Lively, entertaining reviews of, and essays on, old and newer films and everything relating to them, written by professional author William Schoell.

Tuesday, June 3, 2008

SCREAMING MIMI

SCREAMING MIMI (1958) Director: Gerd Oswald.

After nearly being stabbed to death by a maniac, Virginia Wilson (Anita Ekberg) is sent to a sanitarium. She runs off with her doctor (Harry Townes) and reinvents herself as "Yolanda Lange," exotic dancer. When she is attacked on the street one night, everyone assumes she was nearly the second victim of "the ripper," who stabbed another blond beauty to death a month before. Phil Carey is newspaperman Bill Sweeney, who falls in love with Yolanda, and Gypsy Rose Lee is her employer, owner of El Madhouse nightclub. Carey decides to try and find out who the ripper is, and what he has to do with Yolanda. Part of the mystery centers on a figurine of a screaming woman that Sweeney believes is a fetish for the killer. Based on a novel by Fredric Brown, Screaming Mimi might be considered a very early "mad slasher" flick were it not for the fact that its style is completely different from that genre, which began in the late 70's. For one thing, Screaming Mimi has no style, tension, or suspense, making it hard to care who the slasher is or his connection to Virginia/Yolanda. Too much has been made of the fact that Virginia is attacked while taking an outdoor shower in a film made two years before Psycho -- the movies and the sequences are really nothing alike. There were other pre-Psycho films where the killer had psycho-sexual motives. The psychological aspects of Screaming Mimi are dubious. There's some moody if unspectacular photography from Burnett Guffey. The uncredited score seems to have been lifted from a much better picture.
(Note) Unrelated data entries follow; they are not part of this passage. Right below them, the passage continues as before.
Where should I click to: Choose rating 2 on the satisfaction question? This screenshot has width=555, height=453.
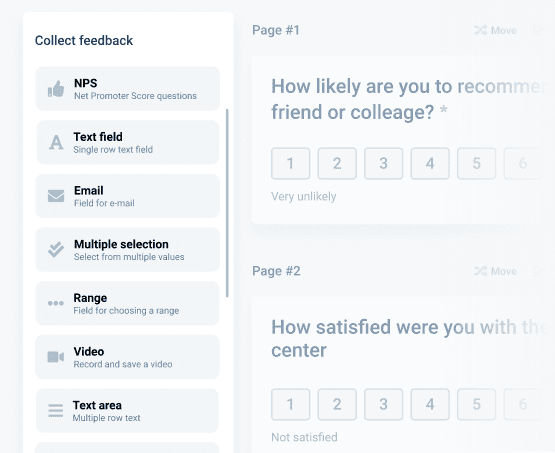337,404
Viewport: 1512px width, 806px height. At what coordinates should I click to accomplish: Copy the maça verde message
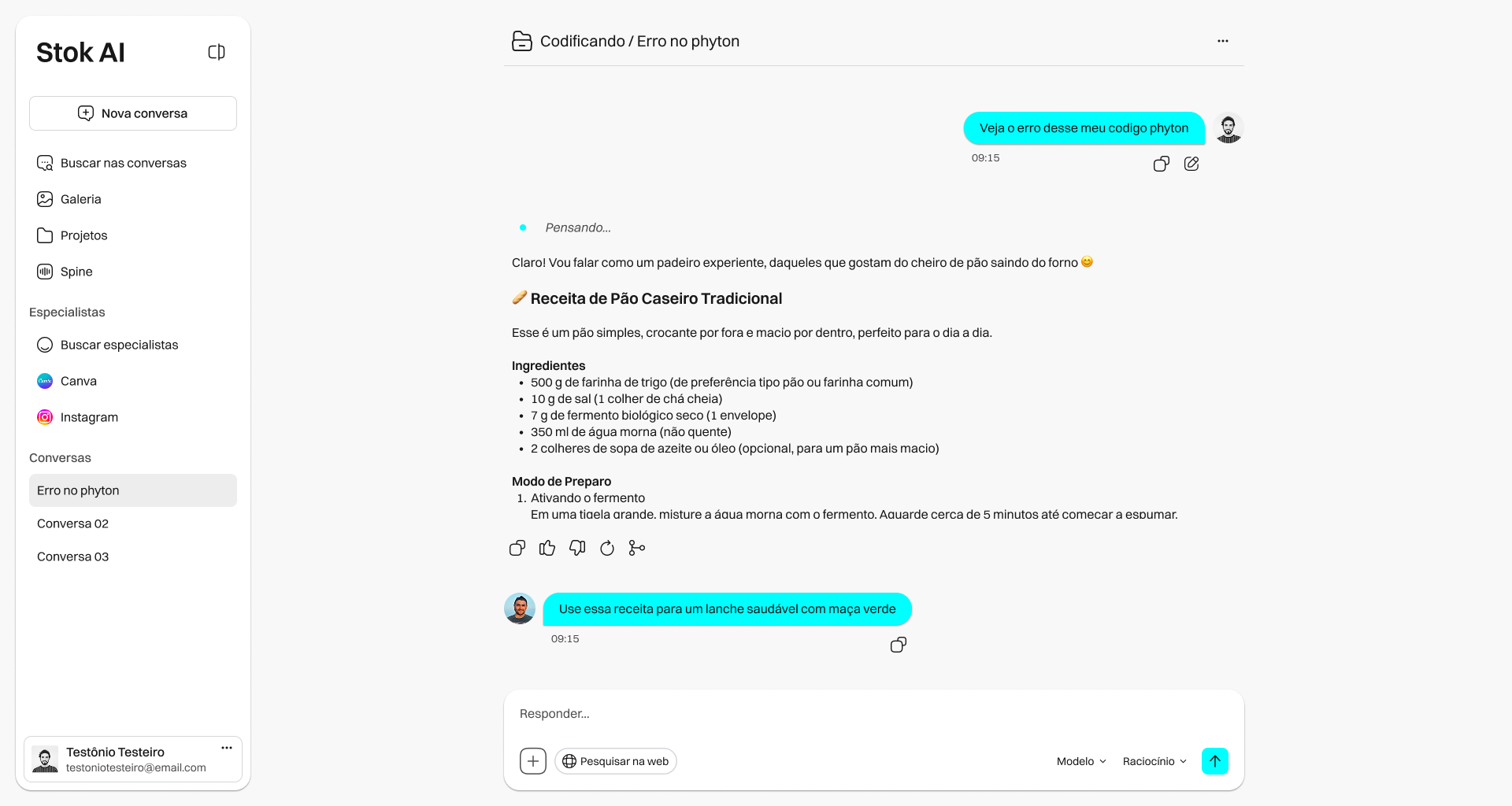(898, 645)

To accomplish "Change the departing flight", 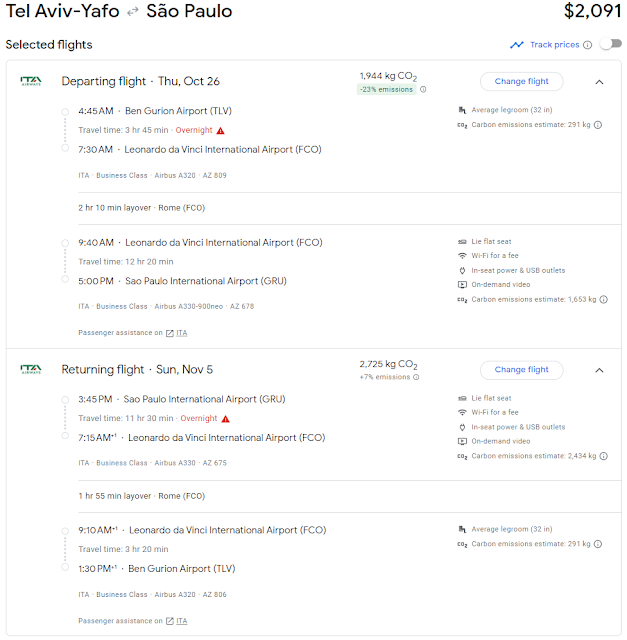I will 522,82.
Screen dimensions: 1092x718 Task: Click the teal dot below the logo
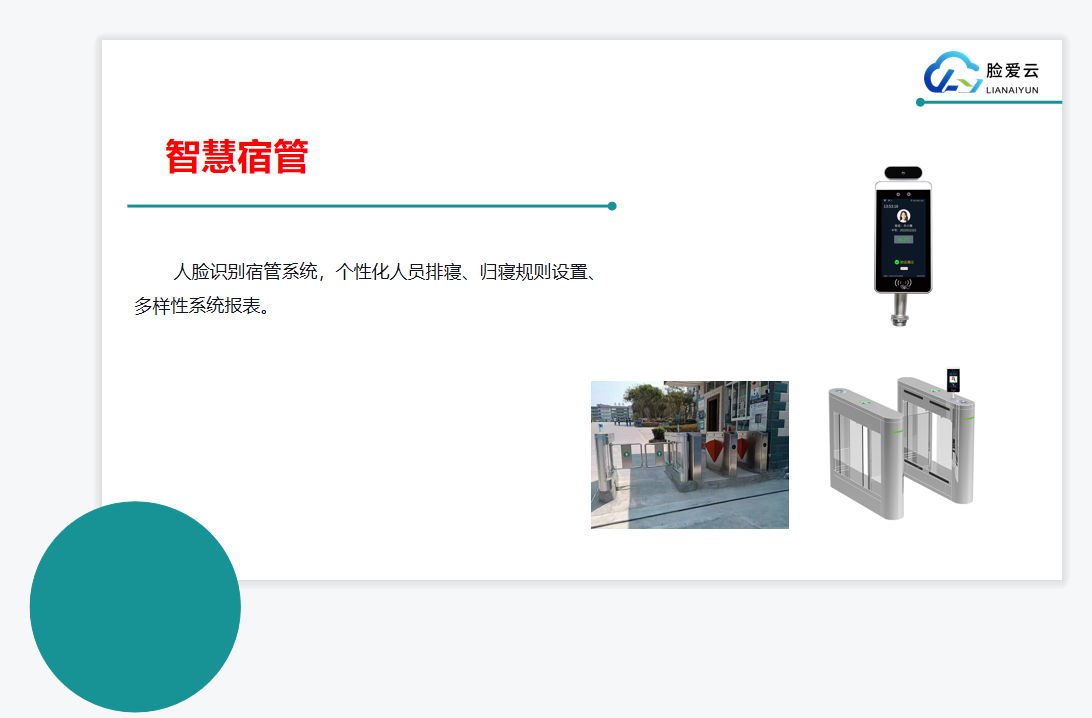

As for the buxom Ekberg? Well, she isn't awful. She manages to get across the emotions of her character, although not with any kind of Katharine Hepburn-like skill. Some might say she's almost out-acted by her protective, snarling Great Dane, Devil (who isn't much use in protecting her on two separate occasions). Ekberg's "dancing" is both sexy and comical. Gypsy Rose Lee, who isn't bad, is given the best line: "The way he looks at her you'd think a bosom is something unique." (Well, Ekberg's bosom was kind of unique.) There seems to be a hint that Lee's character may be gay, but this isn't explored. Townes is effective as the doctor who's madly in love with his deeply disturbed patient. With all that's supposedly going on, it's amazing how dull the movie is. Screaming Mimi is not a gruesome shocker or flamboyant thriller along the lines of William Castle's Homicidal, more's the pity. Gerd Oswald also directed the far superior A Kiss Before Dying. He doesn't seem to have been inspired much by the script for Screaming Mimi.

Verdict: Even less interesting than it sounds.